_Written problem_
Count the lines in the items below that contain the string "width". Reply with that number alone.

Items on finding words and elements

----

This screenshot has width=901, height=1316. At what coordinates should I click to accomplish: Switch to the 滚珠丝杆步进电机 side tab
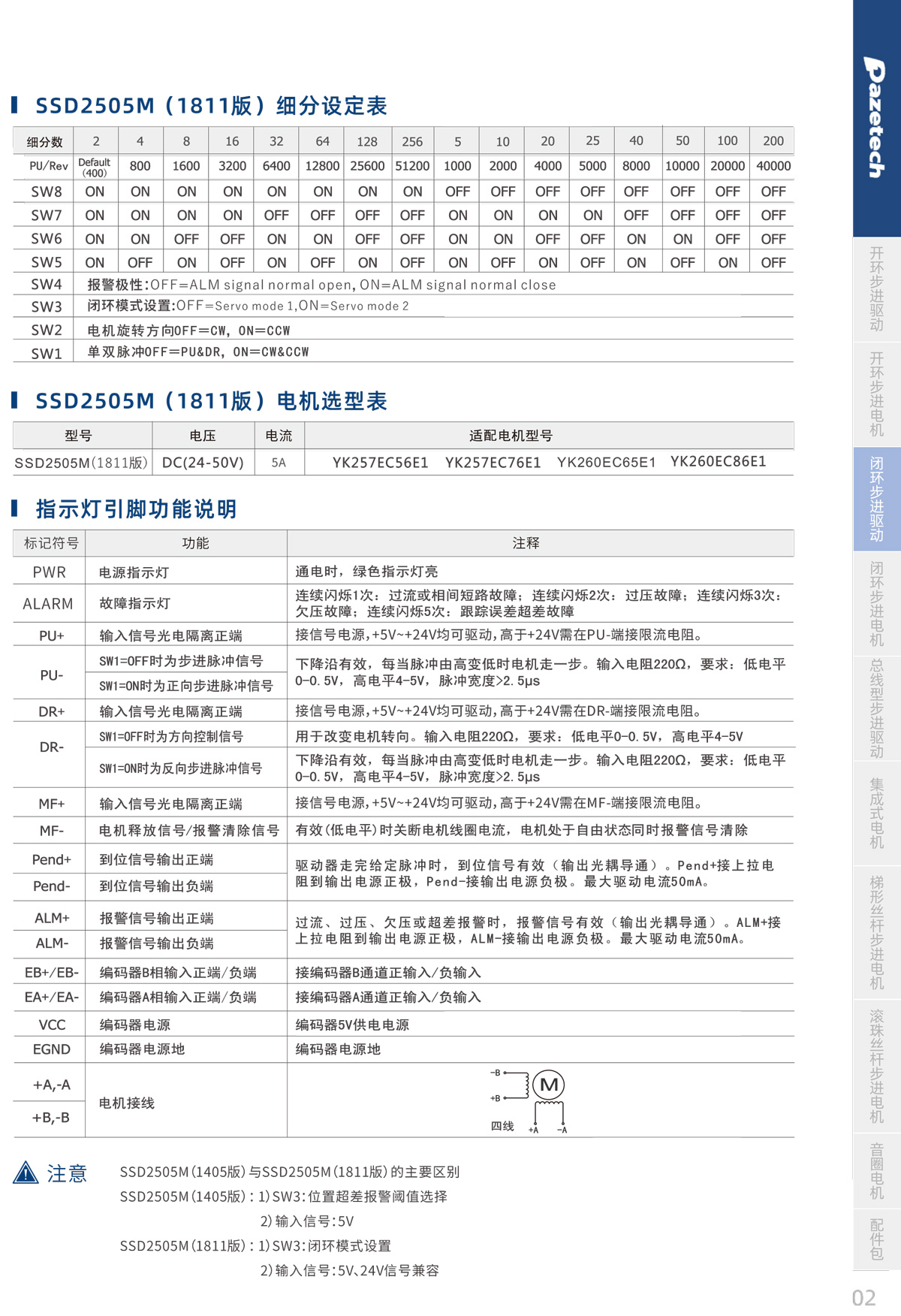[x=876, y=1067]
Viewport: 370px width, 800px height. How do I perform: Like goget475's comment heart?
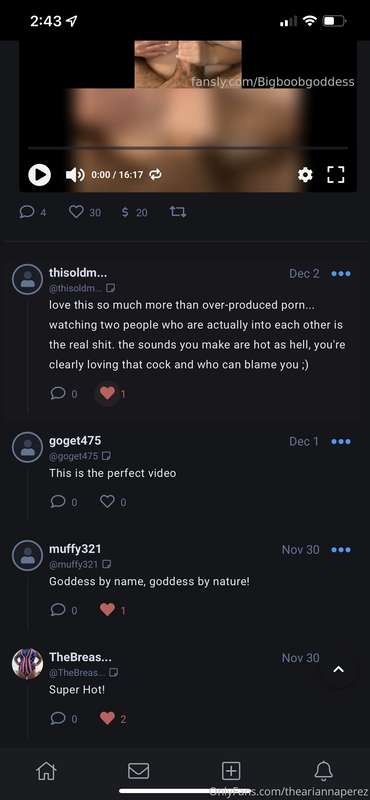pyautogui.click(x=107, y=502)
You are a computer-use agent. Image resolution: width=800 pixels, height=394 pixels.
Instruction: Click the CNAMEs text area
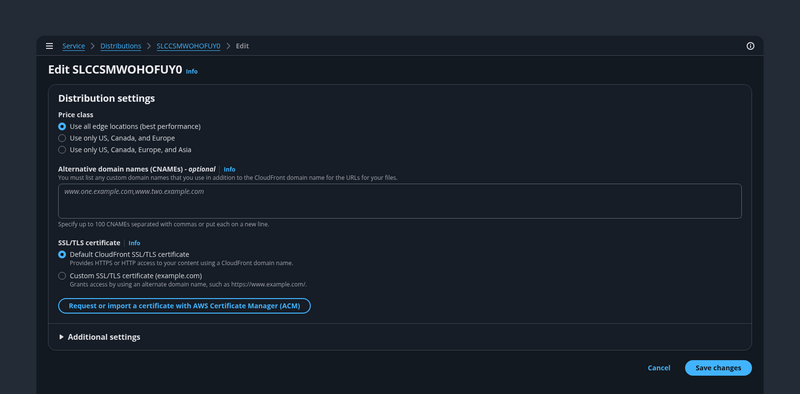click(399, 201)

----

_Answer in full_
3